=== Supplied information ===
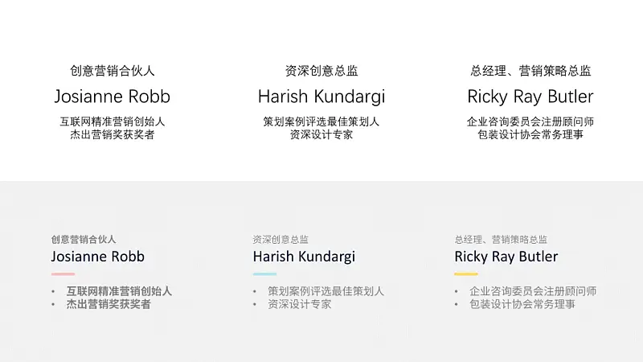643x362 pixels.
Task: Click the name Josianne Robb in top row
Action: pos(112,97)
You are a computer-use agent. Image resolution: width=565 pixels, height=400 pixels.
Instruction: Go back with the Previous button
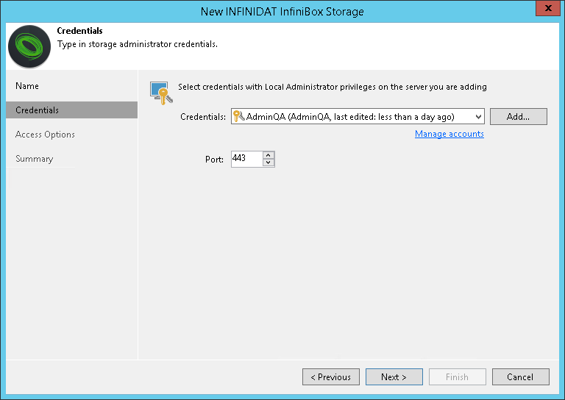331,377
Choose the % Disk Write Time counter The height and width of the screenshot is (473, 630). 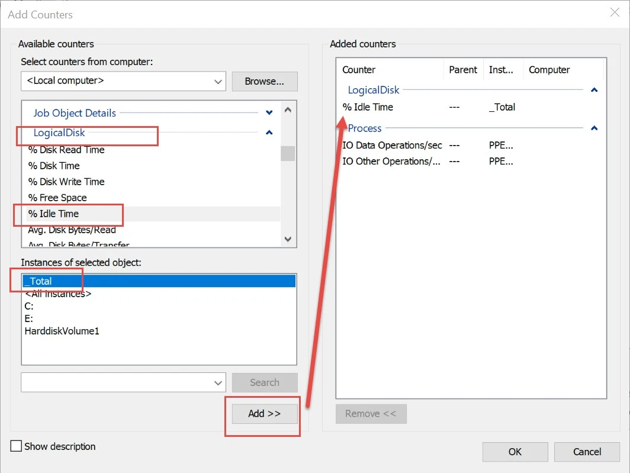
===
=== Supplied information ===
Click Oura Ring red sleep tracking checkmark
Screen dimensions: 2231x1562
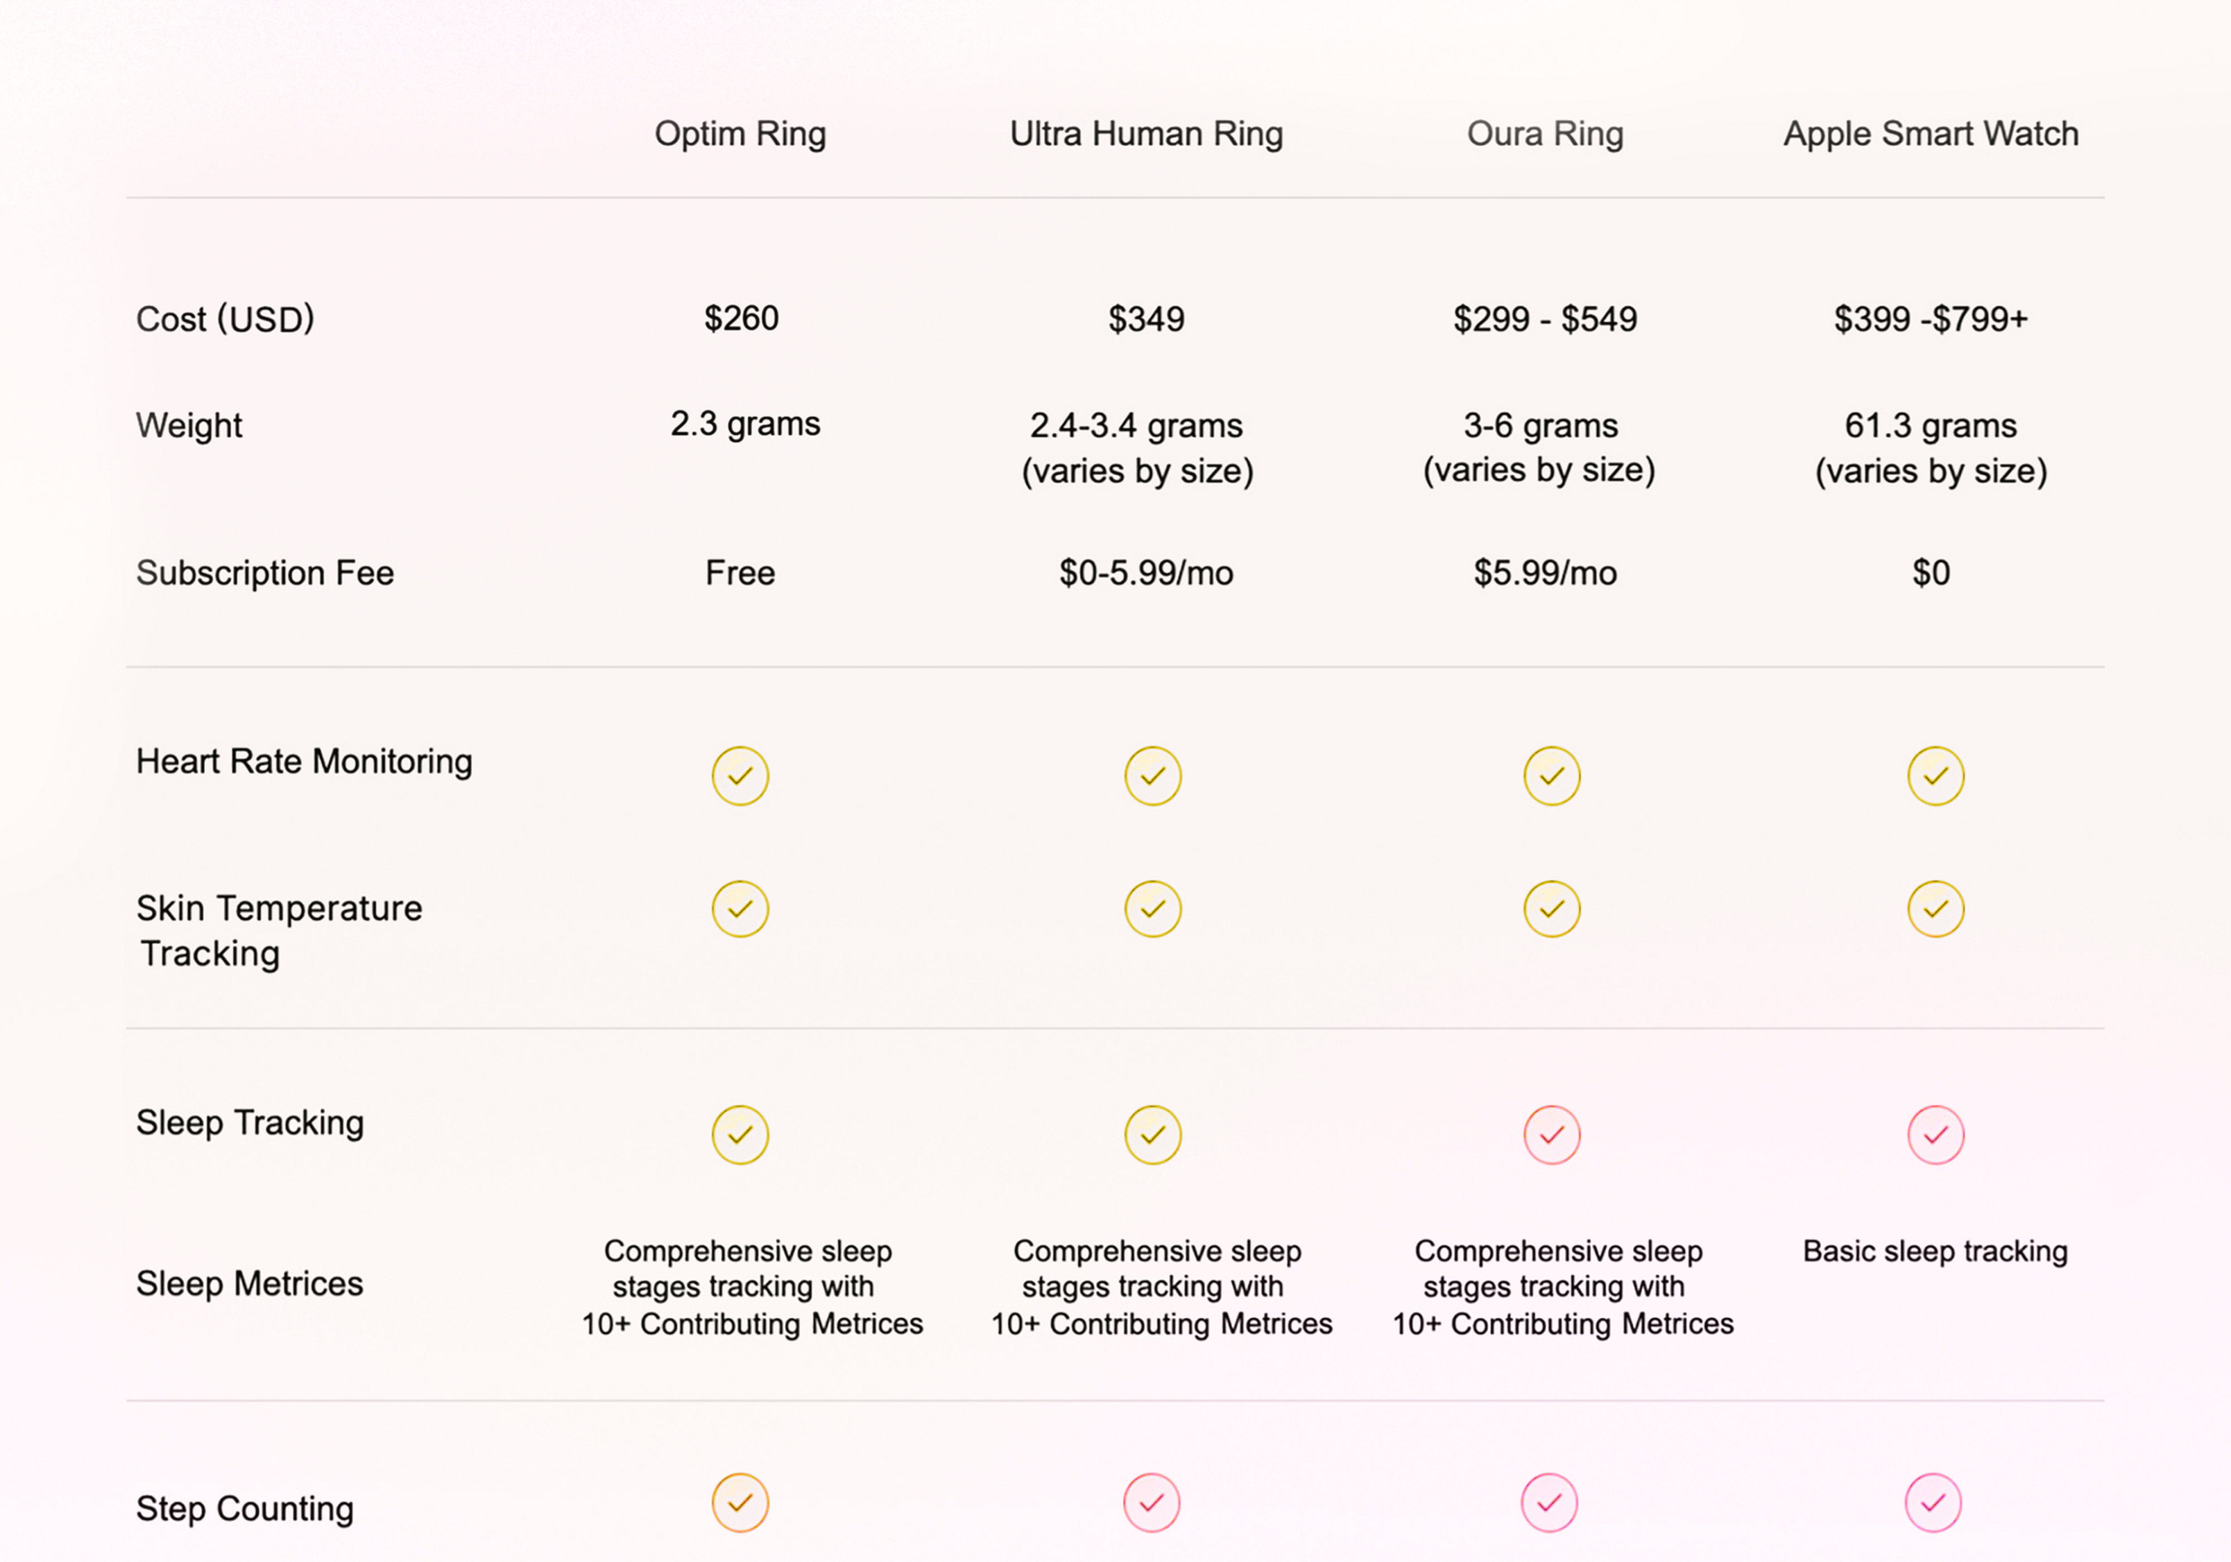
===
### Task goal
Transcribe the lines above exactly, beginning at the one with "Instruction: Go back with the Previous button" and ending at the one with "Choose the %". Include both; exclude the pictures.

### Answer below
Instruction: Go back with the Previous button
331,377
Choose the % Disk Write Time counter The height and width of the screenshot is (473, 630). 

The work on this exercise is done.